# [Directions for this task]
Print every line below without adding or leaving out a single word.

[Stored data entries]
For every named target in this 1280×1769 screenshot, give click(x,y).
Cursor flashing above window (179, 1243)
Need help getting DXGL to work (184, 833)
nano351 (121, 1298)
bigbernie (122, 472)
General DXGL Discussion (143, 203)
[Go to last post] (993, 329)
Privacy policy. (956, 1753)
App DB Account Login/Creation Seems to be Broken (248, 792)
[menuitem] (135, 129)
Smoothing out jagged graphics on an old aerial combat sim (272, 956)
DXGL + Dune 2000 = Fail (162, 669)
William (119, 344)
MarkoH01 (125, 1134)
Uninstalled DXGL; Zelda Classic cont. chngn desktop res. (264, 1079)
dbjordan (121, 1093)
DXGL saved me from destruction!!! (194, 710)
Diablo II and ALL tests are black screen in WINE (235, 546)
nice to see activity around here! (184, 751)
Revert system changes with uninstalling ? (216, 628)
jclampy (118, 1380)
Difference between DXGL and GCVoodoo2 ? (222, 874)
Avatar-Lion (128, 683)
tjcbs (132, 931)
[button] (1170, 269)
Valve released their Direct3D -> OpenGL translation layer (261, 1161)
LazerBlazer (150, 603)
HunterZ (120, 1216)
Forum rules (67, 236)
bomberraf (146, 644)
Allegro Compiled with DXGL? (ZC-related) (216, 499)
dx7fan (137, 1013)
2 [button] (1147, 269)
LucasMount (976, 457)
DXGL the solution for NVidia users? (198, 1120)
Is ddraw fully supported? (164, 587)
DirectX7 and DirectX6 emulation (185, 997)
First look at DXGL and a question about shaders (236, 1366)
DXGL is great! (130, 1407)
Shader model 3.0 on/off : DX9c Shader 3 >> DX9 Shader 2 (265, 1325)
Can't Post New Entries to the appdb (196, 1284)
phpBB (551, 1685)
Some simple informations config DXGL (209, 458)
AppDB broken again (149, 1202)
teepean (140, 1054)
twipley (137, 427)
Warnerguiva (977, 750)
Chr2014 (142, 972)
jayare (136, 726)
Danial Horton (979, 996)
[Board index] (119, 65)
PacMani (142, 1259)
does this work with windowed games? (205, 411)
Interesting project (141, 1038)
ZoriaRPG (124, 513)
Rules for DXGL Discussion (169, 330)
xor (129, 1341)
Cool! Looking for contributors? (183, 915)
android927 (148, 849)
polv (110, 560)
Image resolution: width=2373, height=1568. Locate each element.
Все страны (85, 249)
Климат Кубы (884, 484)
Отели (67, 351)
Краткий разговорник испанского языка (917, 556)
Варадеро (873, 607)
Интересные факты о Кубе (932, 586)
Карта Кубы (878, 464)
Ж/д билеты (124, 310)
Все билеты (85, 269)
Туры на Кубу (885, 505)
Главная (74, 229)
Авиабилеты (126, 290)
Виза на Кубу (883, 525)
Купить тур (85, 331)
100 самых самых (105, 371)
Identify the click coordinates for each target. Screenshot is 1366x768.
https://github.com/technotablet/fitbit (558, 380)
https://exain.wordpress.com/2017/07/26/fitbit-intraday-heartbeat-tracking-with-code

# [Result for this task]
For every named target in this 1280×1769 screenshot, give click(x,y).
Cursor flashing above window (179, 1243)
Need help getting DXGL to work (184, 833)
nano351 (121, 1298)
bigbernie (122, 472)
General DXGL Discussion (143, 203)
[Go to last post] (993, 329)
Privacy policy. (956, 1753)
App DB Account Login/Creation Seems to be Broken (248, 792)
[menuitem] (135, 129)
Smoothing out jagged graphics on an old aerial combat sim (272, 956)
DXGL + Dune 2000 = Fail (162, 669)
William (119, 344)
MarkoH01 (125, 1134)
Uninstalled DXGL; Zelda Classic cont. chngn desktop res. (264, 1079)
dbjordan (121, 1093)
DXGL saved me from destruction!!! (194, 710)
Diablo II and ALL tests are black screen in WINE (235, 546)
nice to see activity around here! (184, 751)
Revert system changes with uninstalling ? (216, 628)
jclampy (118, 1380)
Difference between DXGL and GCVoodoo2 ? (222, 874)
Avatar-Lion (128, 683)
tjcbs (132, 931)
[button] (1170, 269)
Valve released their Direct3D -> OpenGL translation layer (261, 1161)
LazerBlazer (150, 603)
HunterZ (120, 1216)
Forum rules (67, 236)
bomberraf (146, 644)
Allegro Compiled with DXGL? (ZC-related) (216, 499)
dx7fan (137, 1013)
2 [button] (1147, 269)
LucasMount (976, 457)
DXGL the solution for NVidia users? (198, 1120)
Is ddraw fully supported? (164, 587)
DirectX7 and DirectX6 emulation (185, 997)
First look at DXGL and a question about shaders (236, 1366)
DXGL is great! (130, 1407)
Shader model 3.0 on/off : DX9c Shader 3 >> DX9 Shader 2 (265, 1325)
Can't Post New Entries to the appdb (196, 1284)
phpBB (551, 1685)
Some simple informations config DXGL (209, 458)
AppDB broken again (149, 1202)
teepean (140, 1054)
twipley (137, 427)
Warnerguiva (977, 750)
Chr2014 (142, 972)
jayare (136, 726)
Danial Horton (979, 996)
[Board index] (119, 65)
PacMani (142, 1259)
does this work with windowed games? (205, 411)
Interesting project (141, 1038)
ZoriaRPG (124, 513)
Rules for DXGL Discussion (169, 330)
xor (129, 1341)
Cool! Looking for contributors? (183, 915)
android927 (148, 849)
polv (110, 560)
Image resolution: width=2373, height=1568. Locate each element.
Все страны (85, 249)
Климат Кубы (884, 484)
Отели (67, 351)
Краткий разговорник испанского языка (917, 556)
Варадеро (873, 607)
Интересные факты о Кубе (932, 586)
Карта Кубы (878, 464)
Ж/д билеты (124, 310)
Все билеты (85, 269)
Туры на Кубу (885, 505)
Главная (74, 229)
Авиабилеты (126, 290)
Виза на Кубу (883, 525)
Купить тур (85, 331)
100 самых самых (105, 371)
Identify the click coordinates for each target. Screenshot is 1366x768.
https://github.com/technotablet/fitbit (558, 380)
https://exain.wordpress.com/2017/07/26/fitbit-intraday-heartbeat-tracking-with-code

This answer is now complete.